A tool in order to easily generate data quality reports from ABTs, visualize data and manipulate the ABT (analytics base table)
Project description
indata
InData is a concise project which enables the user to generate data quality reports with ease. Data exploration and data visualisation tools are also provided for convenience.
How to install it
pip install indata
How it is organised
.
└── indata/
├── dataio
├── table
├── plot
└── utils
How to use it
dataio
Provides you with everything you need in order to define the data source
dataset = indata.dataio.DataSet("./data.csv")
and get it loaded
dataloader = indata.dataio.DataLoader(dataset)
table
After you have defined your data source and constructed out of it a loader, you can start creating a data quality report
analytics_table = indata.table.DataQualityTable(dataloader)
Now, if you want, you can have a look at the columns and what data type they have
analytics_table.print_header_infos()
Define which columns you want to investigate and which columns are continous and which are categorical.
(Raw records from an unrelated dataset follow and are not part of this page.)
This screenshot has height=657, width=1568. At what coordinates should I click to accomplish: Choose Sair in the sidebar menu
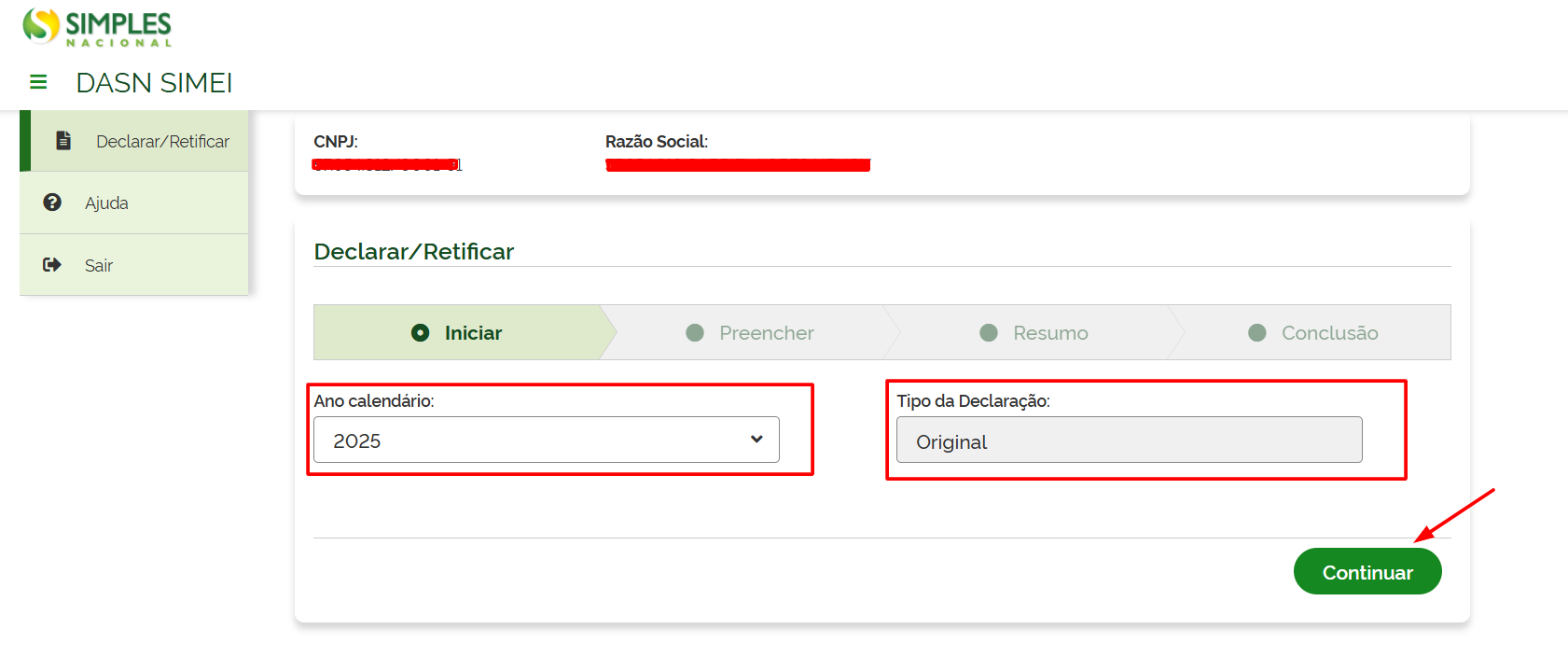click(x=99, y=266)
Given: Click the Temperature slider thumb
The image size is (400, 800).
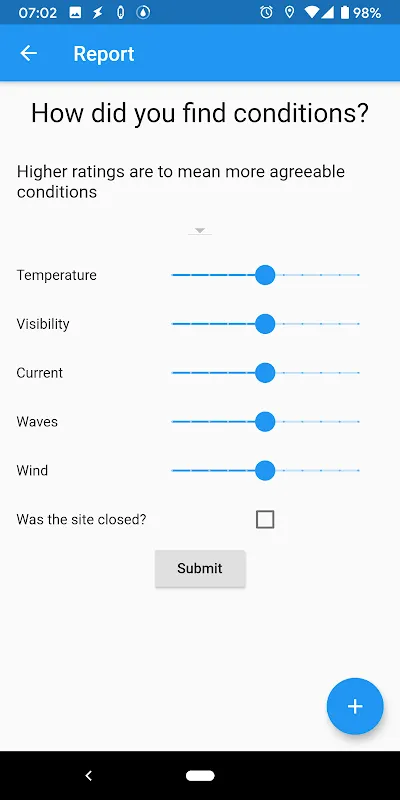Looking at the screenshot, I should point(265,275).
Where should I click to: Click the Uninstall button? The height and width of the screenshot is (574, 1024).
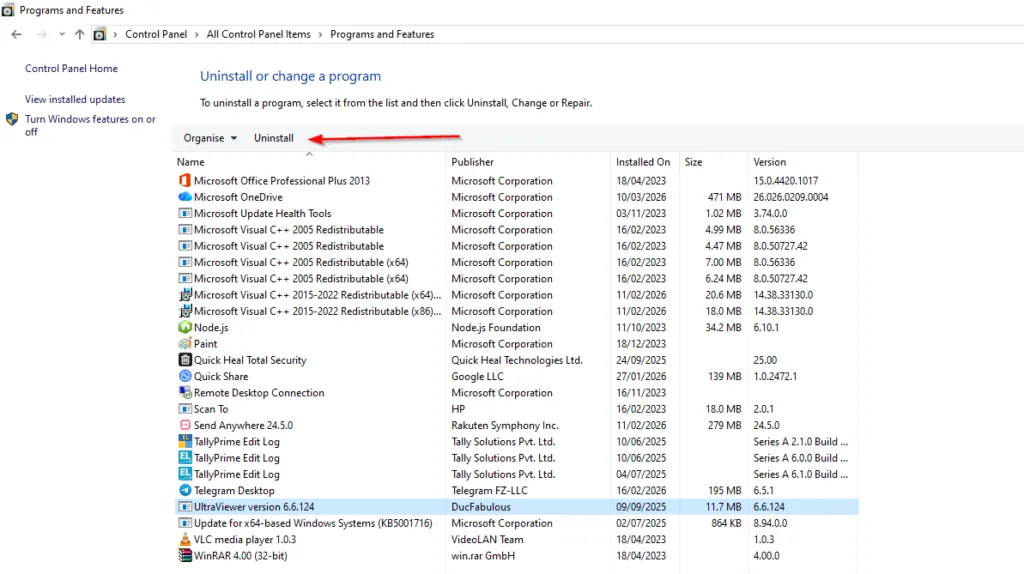273,138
With these information, you can kick-off the creation of the data quality report
continuous_features = ["Popularity", "Vote_Count", "Vote_Average"]
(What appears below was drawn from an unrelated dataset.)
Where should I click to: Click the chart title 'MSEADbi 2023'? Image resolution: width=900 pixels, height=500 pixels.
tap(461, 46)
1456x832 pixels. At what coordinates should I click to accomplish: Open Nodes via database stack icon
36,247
categorical_features = ["Release_Date", "Title", "Overview", "Original_Language", "Genre", "Poster_Url"]
dqt_cont, dqt_catg = analytics_table.create_table(continuous_features = continuous_features,
categorical_features = categorical_features,
store_json_dir = "./dqt")
In the folder ./dqt
you will find two json files, one for the categorical features and one for the continous features. Each file represents a data quality report for the respective group of features.
Advanced Usage
Transformer
If you have looked into what the different packages have to offer, you will notice that the DataLoader
accepts another optional parameter called transformer
which is an instance of the indata.dataio.Transformer
class. A transformer acts on the dataframe and transforms the columns according to a defined transformer function. For instance, you can define the following Transformer
transformer = indata.dataio.Transformer(columns = ["column1"], funcs = indata.dataio.impute_median)
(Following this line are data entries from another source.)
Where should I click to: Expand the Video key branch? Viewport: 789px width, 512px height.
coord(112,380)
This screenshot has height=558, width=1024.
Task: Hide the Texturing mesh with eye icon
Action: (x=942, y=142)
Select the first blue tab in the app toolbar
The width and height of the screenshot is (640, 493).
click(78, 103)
dataloader = indata.dataio.DataLoader(dataset)
dataloader.read_csv(transformer = transformer)
which will impute the missing values with the median.
Plotting
Currently, there are 3 supported plots: boxplots, distribution plots and SPLOMS. Let's see how fast we can create plots out of our data. All you need to get started is a dataframe with some data in it.
Boxplots
boxplot = indata.plot.BoxPlot(name = "Some nice Boxplot", data = df["column1"], store_dir = "./")
boxplot.plot()
This will create a boxplot for column1
and will create a directory plots/boxplots/
at store_dir
which will hold the .html
files. These you can open and interactively explore the boxplot.
Distribution Plots
Distribution plots come in two flavours, a distribution plotter for categorical features and one for continous features. The distribution plotter expect two additional parameters, one is the data quality report and a label_hash
. The data quality report is needed because statistics are extracted from it and plotted inside of the visualisation to enrich it with further details. And label_hash
is only used for the categorical distribution plotter, you do not need to bother what it does, just use the utility function as you can see below
cdist = indata.plot.ContinuousDistributionPlotter(name = "Some Feature", data = data["feature1"], dqt = cqt,
store_dir = "./")
cdist.plot()
label_hash = indata.utils.count.Categories.count(data = df["feature2"]
cat_dist = indata.plot.CategoricalDistributionPlotter(name = "Some other Feature", data = df["feature2"], dqt = cat_qt, label_hash = label_hash,
store_dir = "./")
cat_dist.plot()
SPLOM
SPLOM stands for scatterplot matrix and is essentially a matrix of plots where each feature gets plotted against each other. This is useful if you want to investigate linear relationships between the features with just one glance. You can create a SPLOM as simple as running
splom = indata.plot.SPLOM(name = "SPLOM", continuous_data = data[["feature1", "feature2", "feature3"]],
store_dir = "./")
Results
In this case, I want to show some results which I got when using this library on a movie dataset which contains different movie titles and their popularity.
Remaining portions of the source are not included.